Sous la tonnelle, penchés sur une carte marine, deux hommes rêvent non pas de découvrir une île inconnue, il n’y en a plus, toutes les îles sont répertoriées, longitude et latitude, superficie et nature, nombre d’habitants au mètre carré, appartenance politique, naissance géopolitique, langue officielle et dialectes, faune et flore, la toute dernière constituée de cendres et de fragments de roches ayant été découverte suite à une éruption volcanique sous-marine — d’aucuns s’y sont précipités munis de pipettes mais ne s’y sont pas attardés, pressés de rejoindre leurs laboratoires espérant découvrir des données qui les rassureront sur l’homme et sur son avenir. Ils écarquillent les yeux pour embrasser terre et océans, mesurent les distances d’une côte à l’autre en écartant les doigts. L’un des deux hommes dit : attends, tu vas voir et revient avec un coffre en bois dont il fait sauter la serrure avec l’ongle. Odeur de renfermé. Bruit d’objets cognant le bois. Sur la table, il tente d’aplatir une carte trop longtemps restée enroulée et pour la maintenir place un verre sur deux des coins et sur les deux autres, ses mains : tu as vu, effrayants ces monstres marins, ces géants et ces nains, ces bateaux avec des canons et des flèches. Tu arrives toi, à lire les noms d’îles et de ports, de mers et de continents. C’est écrit tellement petit. Dans le coffre, enveloppée dans un tissu vert, une autre carte avec des noms de pays, des drapeaux, des frontières tracées en foncé et parfois en barbelé, datée d’un moment mémorable où des dirigeants, penchés eux aussi sur une table, se sont accordés pour dire ceci est à toi ceci est à moi. Il fouille encore : là c’est une carte sur bois, ils y ont gravé les distances parcourues en kayak, les endroits pour la pêche au saumon, et tiens regarde, c’est la photo d’une carte, les courants sont tracés en bâtonnets de cocotiers et tu vois un peu la minutie des îles en coquillages et des routes maritimes en cordage. Belle collection. Tout au fond du coffre : regarde cette carte rongée par les mites, on dirait de la soie.
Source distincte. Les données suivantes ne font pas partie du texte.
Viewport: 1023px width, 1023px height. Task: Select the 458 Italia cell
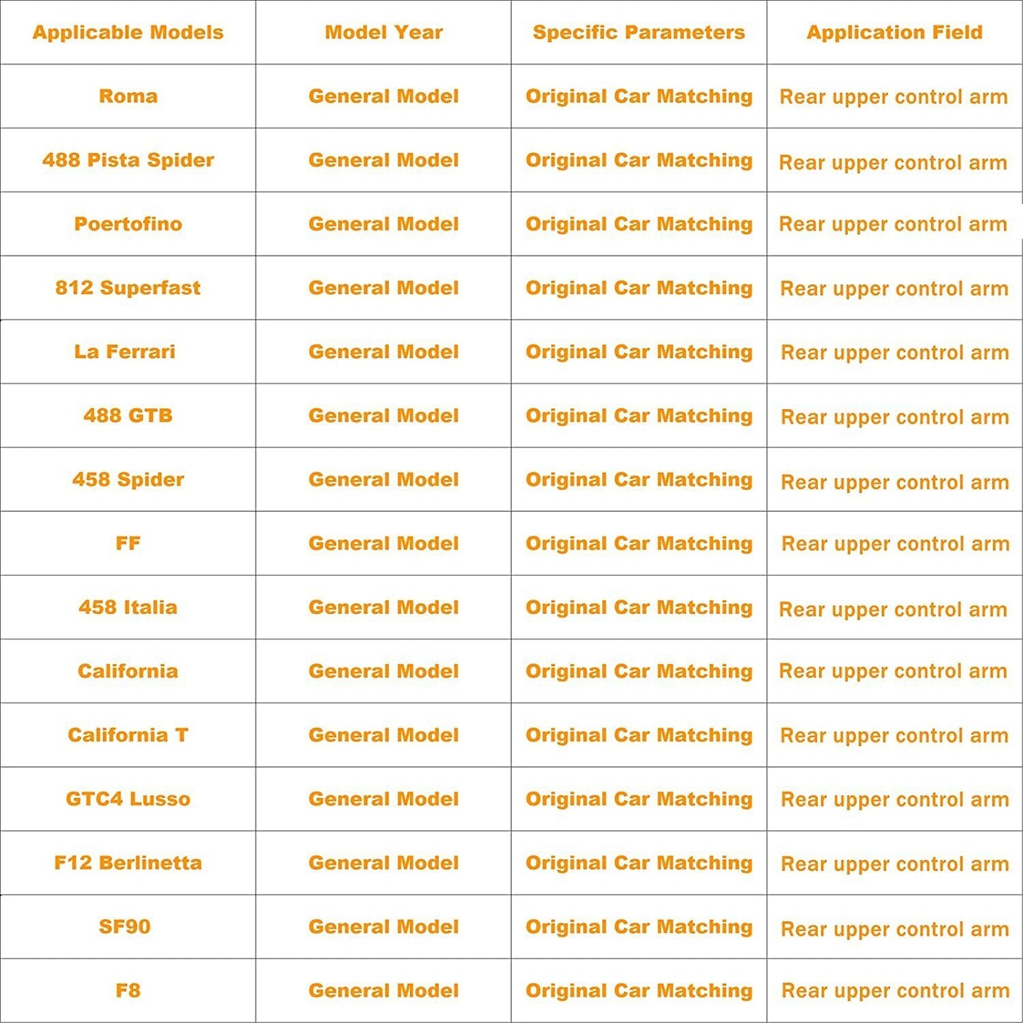[128, 607]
Sous la tonnelle, les deux hommes tirent la carte un peu vers la gauche de la table pour mieux l’étaler, non pas pour y poser un compas et tracer une route vers le prochain cap comme les navigateurs qui souhaitent s’arrêter où ça chante c’est-à-dire où le vent leur indique une terre fertile et des habitants accueillants. L’un des deux hommes met le doigt sur un bout de terre en disant qu’ils partiront de là, ce qui fait rire la femme assise au coin de la table où elle a posé une pelote de laine couleur sienne et tricote non pas une écharpe sans fin pour se distraire à l’idée de leur départ prochain, de l’inquiétude indénouable tapie dans son estomac depuis qu’elle a vécu l’absence, l’attente d’un signe de bonne nouvelle, sachant que rien ne les retiendra de partir ni la raison ni l’imploration, tout comme rien n’a pu retenir ceux qui sont déjà partis traverser les océans ayant étudié avant le départ les cartes remplies de monstres marins et de géants et de nains et de volcans et de trous noirs et de tempêtes et d’ouragans mais n’y ayant vu que le visage bleu de la mer du ciel, du ciel de mer bleu comme ce mot pour dire l’aube de leur cœur alors qu’ils se lancent vers l’inconnu.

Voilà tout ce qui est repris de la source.